» Passage fourni

####

Riche idée que ce programme, sans pause, mêlant lectures, pièces pour piano et mélodies accompagnées, et réelle performance pour Lambert Wilson qui combine deux disciplines qui n’ont guère à voir l’une avec l’autre : la déclamation d’un texte et l’interprétation d’une mélodie. On sait l’intérêt que le comédien a toujours porté à la musique, les spectacles de comédie musicale, de chanson, auxquels il s’est prêté, et il avait naguère enregistré quelques mélodies françaises pour le disque. Mais on a découvert ce soir chez lui des ressources insoupçonnées.

Rappelons, pour ceux qui n’en seraient pas familiers, que Vincent Van Gogh a passé à la fin de sa vie très exactement 70 jours, du 20 mai au 29 juillet 1890, à Auvers-sur-Oise. La correspondance assidue qu’il a entretenue avec son jeune frère Théo (qui mourra lui-même quelques mois plus tard des suites de la syphilis) ne relève pas toujours de la grande littérature, mais témoigne de l’extrême lucidité du peintre sur ses états psychiques successifs, de ses soucis matériels, et surtout de la joie qu’il éprouve à peindre les paysages rassurants qui l’entourent – et qui sont, en grande partie, demeurés tels quels.

Les lettres qu’a sélectionnées Lambert Wilson forment un bouleversant portrait, le public de l’église d’Auvers ayant droit de surcroît à des projections des toiles faites à Auvers et décrites par Van Gogh dans ses lettres avec une redoutable précision.

####

» Extrait source
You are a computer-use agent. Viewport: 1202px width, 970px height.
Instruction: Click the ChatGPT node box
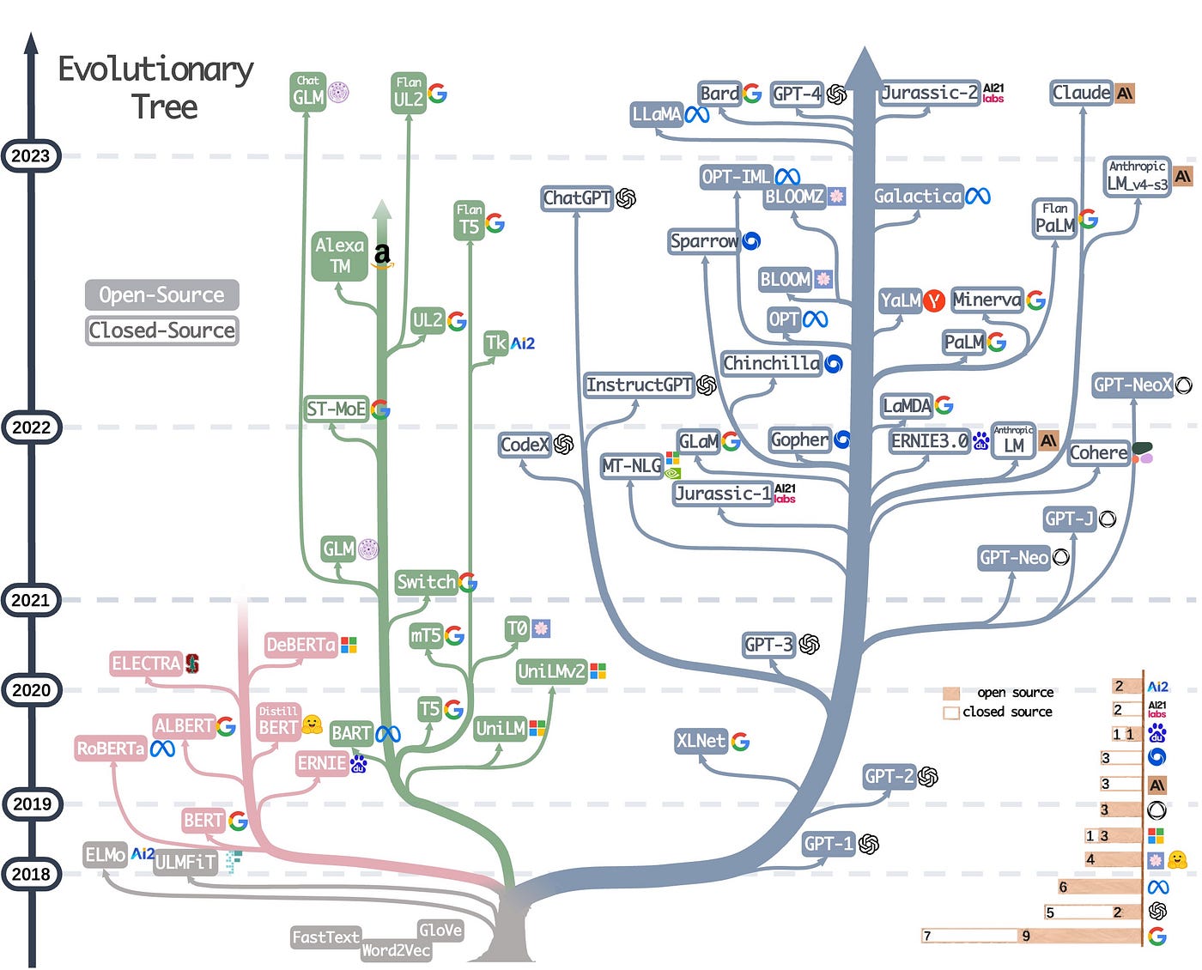click(576, 198)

####

» Travail demandé
1 > Dans le passage fourni, reprenez plus brièvement le paragraphe qui commence par « Rappelons, pour ceux qui » en conservant ses faits principaux.
2 > Poursuivez le passage fourni sur la soirée de Lambert Wilson à Auvers en partant de sa dernière phrase.

» En réponse
1 > À la fin de sa vie, Vincent Van Gogh a passé 70 jours à Auvers-sur-Oise, du 20 mai au 29 juillet 1890. Il écrivait souvent à son jeune frère Théo, qui est mort quelques mois plus tard des suites de la syphilis. Ces lettres ne sont pas toujours de la grande littérature. Elles montrent pourtant la grande lucidité du peintre sur ses états psychiques, ses soucis matériels et surtout sa joie de peindre les paysages rassurants autour de lui, restés en grande partie tels quels.

2 >
Lambert Wilson ne cherche jamais l’effet, de sa belle voix de baryton il reste au plus près de la simplicité et de la précision de l’écriture de Van Gogh, n’hésitant pas à replacer les lettres de Vincent à son frère dans leur contexte. Ces lectures sont ponctuées d’interventions du piano de Bruno Rigutto. C’est un vrai bonheur que d’entendre ce piano qu’on avait un peu oublié, typique de ce que cette génération de pianistes français (avec Gabriel Tacchino, Jean-Philippe Collard) pouvait et peut encore produire, un son clair et charnu, une musicalité dépouillée de tout sentimentalisme. Dans Satie, cette optique fait merveille : Rigutto joue deux des trois Gnossiennes contemporaines du séjour de Van Gogh à Auvers.

Après deux autres lettres de mai 1890 où Vincent s’attarde sur ses rencontres avec le docteur Gachet (étrange personnage et piètre médecin), Bruno Rigutto nous offre des Oiseaux tristes de Ravel dans la veine d’un Samson François (dont il fut d’ailleurs l’élève), sans brumes inutiles. Il réservera un traitement similaire à un autre extrait des Miroirs, La Vallée des cloches.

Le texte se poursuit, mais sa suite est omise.